### Source

United States District Court, E.D. Pennsylvania
L. FELIPE RESTREPO, District Judge.
Before the Court is the motion of Freddy Akiens for relief under Rule 60(b)(6) of the Federal Rules of Civil Procedure. For the following reasons, the motion is denied.
Petitioner has filed at least two prior habeas petitions and one previous Rule 60(b) motion in this Court each related to the same state court conviction and sentence imposed on May 31, 1994, under at least three separate civil action numbers, respectively: 01-0396; 06-5239; and 08-0445. See Civ. A. No. 08-0445, Mem. & Order filed 2/9/09, at 1-4. Petitioner also filed at least three state post-conviction relief petitions in the Philadelphia Court of Common Pleas after the judgment of conviction became final on direct appeal, each of which was denied or dismissed. Id. at 2.
On November 7, 2001, Judge Giles dismissed without prejudice Akiens' first federal habeas petition for failure to exhaust state remedies, see Civ. A. No. 01-0396. Judge Giles dismissed as untimely Akiens' second habeas petition on June 20, 2007. See Civ. A. No. 08-0445, Mem. & Order filed 2/9/09, at 3. Our Court of Appeals subsequently denied a certificate of appealability. Id.
The Hon. Joel H. Slomsky denied Akiens' prior Rule 60(b) motion on February 9, 2009. Id. at 4-11. In that motion, Akiens again raised his actual-innocence claim. Id. at 9. In denying the Rule 60(b) motion, Judge Slomsky found, among other things, that Judge Giles properly dismissed the second habeas petition on the bases that the petition was untimely and that petitioner was not eligible for statutory or equitable tolling notwithstanding the alleged newly discovered evidence. Id. at 9-11.
Nineteen years after the state-court conviction and sentence which Akiens wishes to challenge and nearly six years after Judge Giles dismissed Akiens' habeas petition, based on the change in law brought about by McQuiggin v. Perkins , 133 S.Ct. 1924 (2013), Akiens filed this Rule 60(b)(6) motion (at least his second Rule 60(b)(6) motion) challenging Judge Giles' June 20, 2007 Order dismissing his habeas petition.

######

== Work to do ==
A. In the court opinion, on what date did Judge Slomsky deny Akiens' prior Rule 60(b) motion?
B. Print, word for word, the stretch of the court opinion from "Before the Court" through "dismissed. Id. at 2.".

### Items

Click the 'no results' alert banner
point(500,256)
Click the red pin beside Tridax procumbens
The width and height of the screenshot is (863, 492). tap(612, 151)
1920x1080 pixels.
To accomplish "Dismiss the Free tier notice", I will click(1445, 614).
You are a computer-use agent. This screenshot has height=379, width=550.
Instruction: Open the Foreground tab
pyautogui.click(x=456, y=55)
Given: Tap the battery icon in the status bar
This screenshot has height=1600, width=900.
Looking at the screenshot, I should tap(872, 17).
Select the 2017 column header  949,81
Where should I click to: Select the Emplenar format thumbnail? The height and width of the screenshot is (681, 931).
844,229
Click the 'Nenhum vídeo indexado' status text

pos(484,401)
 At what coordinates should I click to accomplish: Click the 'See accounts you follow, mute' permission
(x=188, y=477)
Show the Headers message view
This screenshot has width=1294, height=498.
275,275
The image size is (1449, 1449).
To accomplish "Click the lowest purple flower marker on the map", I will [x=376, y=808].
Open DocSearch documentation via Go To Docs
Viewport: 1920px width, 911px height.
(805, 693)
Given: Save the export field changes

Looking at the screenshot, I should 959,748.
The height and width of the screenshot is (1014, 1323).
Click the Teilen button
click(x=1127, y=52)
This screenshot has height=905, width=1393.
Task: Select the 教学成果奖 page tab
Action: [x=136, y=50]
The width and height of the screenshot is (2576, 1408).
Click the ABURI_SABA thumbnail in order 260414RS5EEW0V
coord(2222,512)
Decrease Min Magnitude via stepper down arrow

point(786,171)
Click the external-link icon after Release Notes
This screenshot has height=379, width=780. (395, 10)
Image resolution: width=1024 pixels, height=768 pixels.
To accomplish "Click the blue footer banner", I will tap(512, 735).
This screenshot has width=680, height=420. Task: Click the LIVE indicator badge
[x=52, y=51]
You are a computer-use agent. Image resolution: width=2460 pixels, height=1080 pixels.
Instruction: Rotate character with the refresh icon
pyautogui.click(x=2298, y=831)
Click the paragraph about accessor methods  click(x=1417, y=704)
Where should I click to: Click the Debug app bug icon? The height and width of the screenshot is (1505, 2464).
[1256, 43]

######

== Solutions to the tasks ==
A. February 9, 2009.

B.
Before the Court is the motion of Freddy Akiens for relief under Rule 60(b)(6) of the Federal Rules of Civil Procedure. For the following reasons, the motion is denied.
Petitioner has filed at least two prior habeas petitions and one previous Rule 60(b) motion in this Court each related to the same state court conviction and sentence imposed on May 31, 1994, under at least three separate civil action numbers, respectively: 01-0396; 06-5239; and 08-0445. See Civ. A. No. 08-0445, Mem. & Order filed 2/9/09, at 1-4. Petitioner also filed at least three state post-conviction relief petitions in the Philadelphia Court of Common Pleas after the judgment of conviction became final on direct appeal, each of which was denied or dismissed. Id. at 2.